118. — De la nature humaine

Nous naissons pourvus d’une nature particulière – elle inclut le caractère – qui donnera une certaine inflexion à notre vie. De la même manière, nous naissons dans un type de corps qui influera aussi sur notre cheminement. Certes, notre nature se modifiera au cours du temps en fonction des expériences et des épreuves, et l’on peut, le cas n’est pas rare, sculpter son corps de manière à le transformer. Quoi qu’il en soit de ces changements, l’essentiel de notre bagage originel demeure. L’éducation, incontestablement essentielle dans la formation d’une personnalité, de même que les riches rencontres, ne viennent contribuer à former l’être que par surcroît.
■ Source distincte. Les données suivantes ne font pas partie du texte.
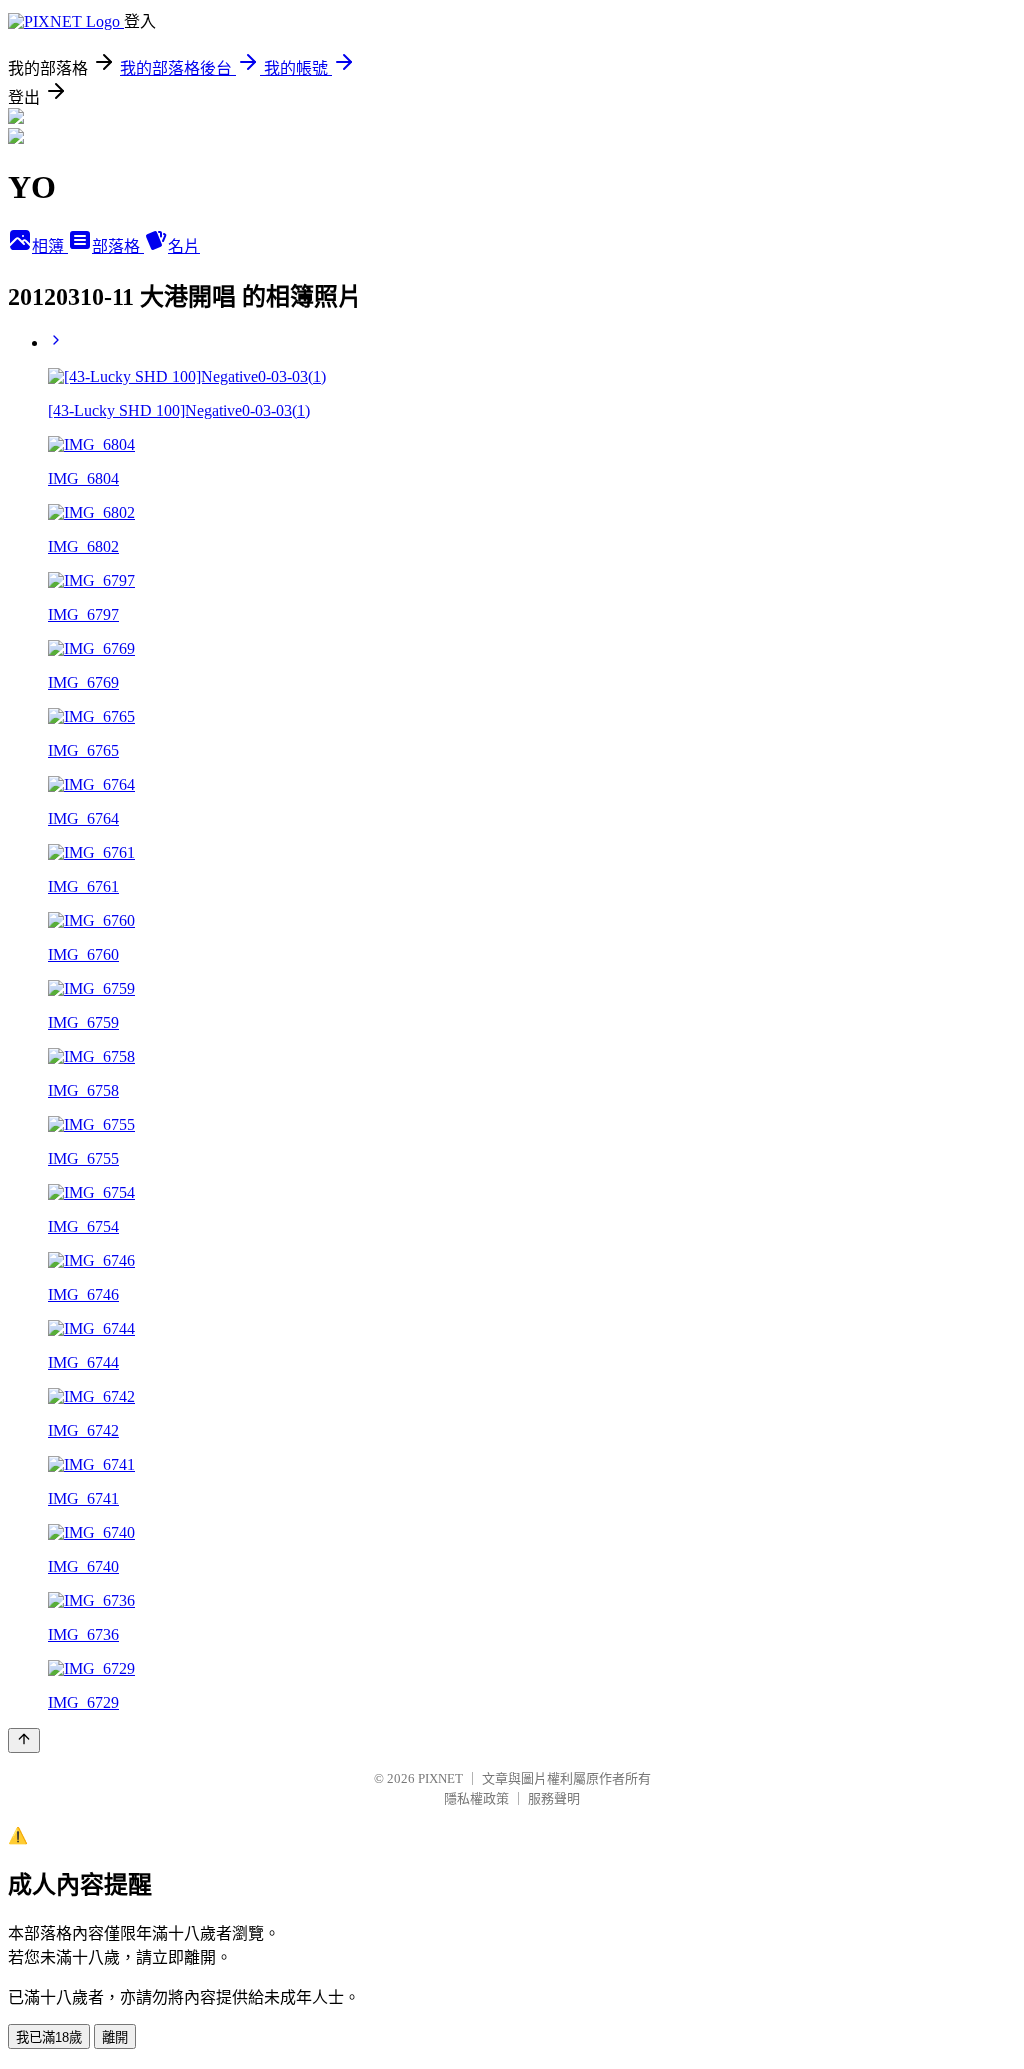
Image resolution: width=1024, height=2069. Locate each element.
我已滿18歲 (49, 2037)
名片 (184, 246)
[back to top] (24, 1740)
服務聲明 (554, 1798)
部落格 (118, 246)
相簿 (50, 246)
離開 (115, 2037)
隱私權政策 (476, 1798)
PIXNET (440, 1778)
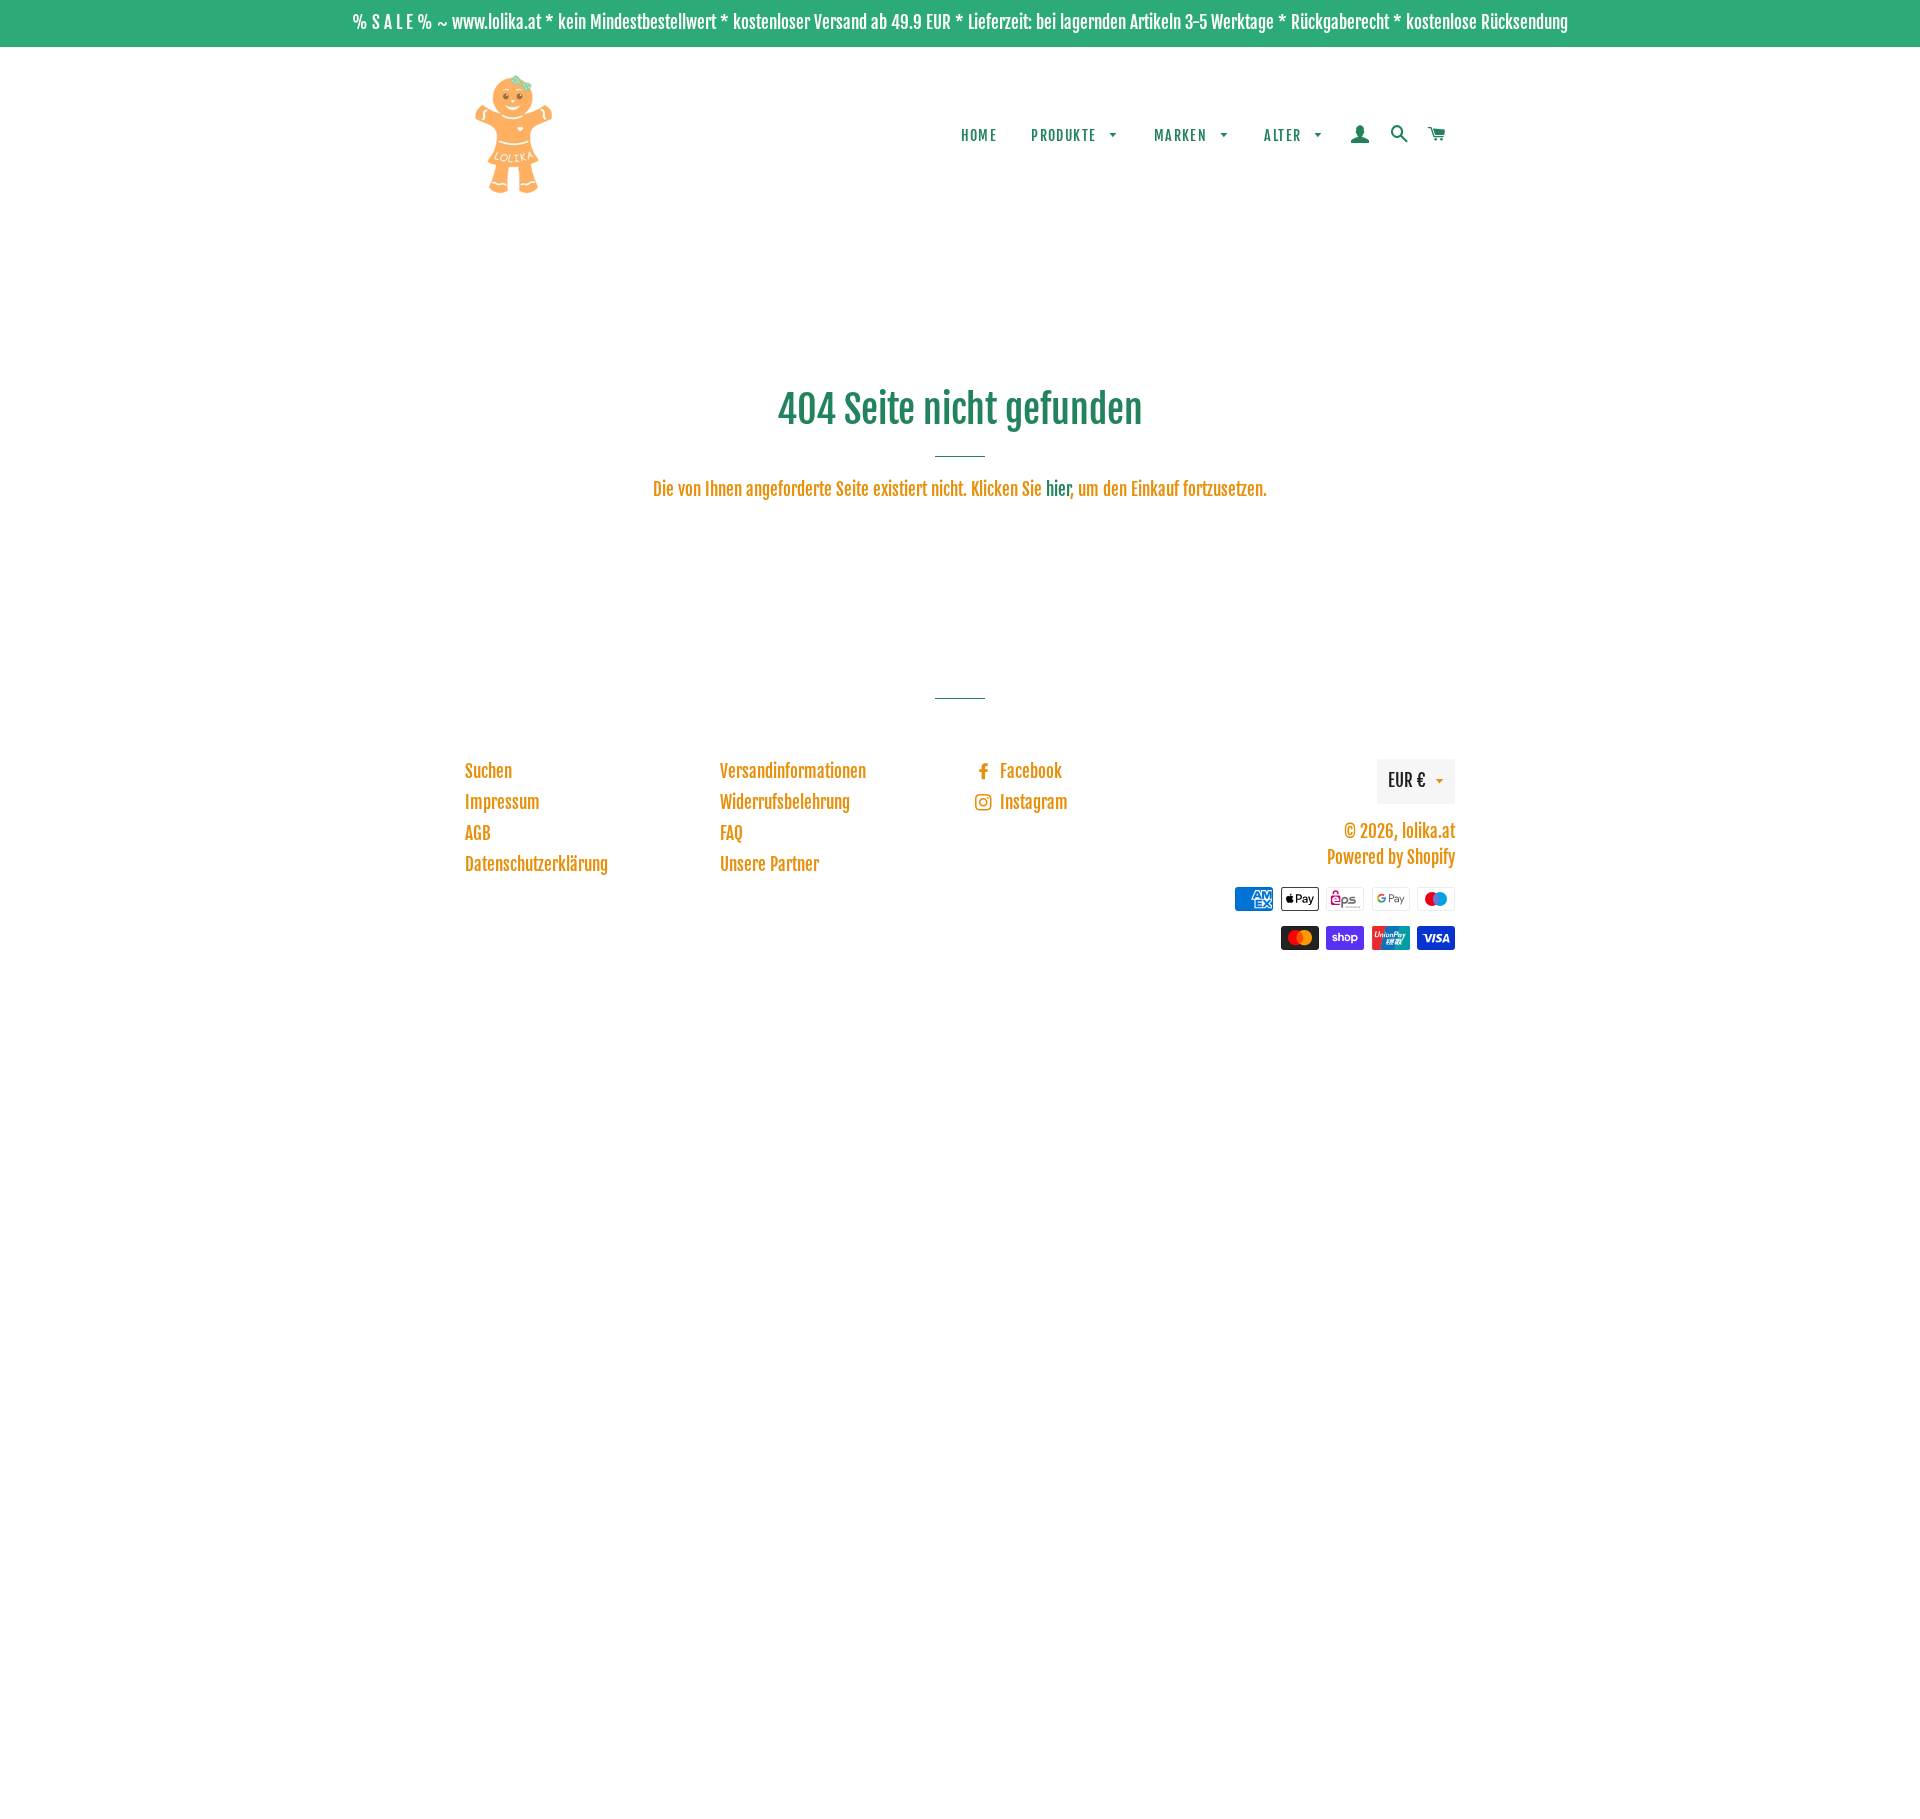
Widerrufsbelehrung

Il y a un être là immuable, celui des origines, qui ne changera pas. De ce propos, les généticiens sont garants.

Dans cette perspective, s’interroger sur la racine des goûts littéraires des uns et des autres n’est pas sans intérêt. Tel individu se dirigera vers une littérature psychologique à forte dominante existentielle ; tel autre vers une littérature engagée ; tel autre vers le roman noir, tandis que celui-ci, depuis son plus jeune âge, se complaira dans le roman d’aventure ou dans les répliques acidulées du théâtre de Boulevard. Ainsi, contrairement à l’idée reçue, nous nous dirigeons vers une littérature qui nous ressemble dès l’abord, c’est-à-dire une littérature liée à notre nature intime, et ce n’est que très rarement qu’une lecture, au cours d’une vie, nous influencera véritablement – même à l’adolescence où la nature, fragilisée, est malléable.

Ainsi nous croyons-nous libres alors que notre nature et notre corps nous guident. A d’aucuns cela est difficile à accepter – et même à entendre – à tel point que se voiler la face est devenu leur attitude habituelle. Il ne s’agit surtout pas de leur jeter l’anathème : miser, en une vie, sur l’éducation et la culture est, de toutes les façons, la meilleure attitude – et le meilleur choix – qui soit.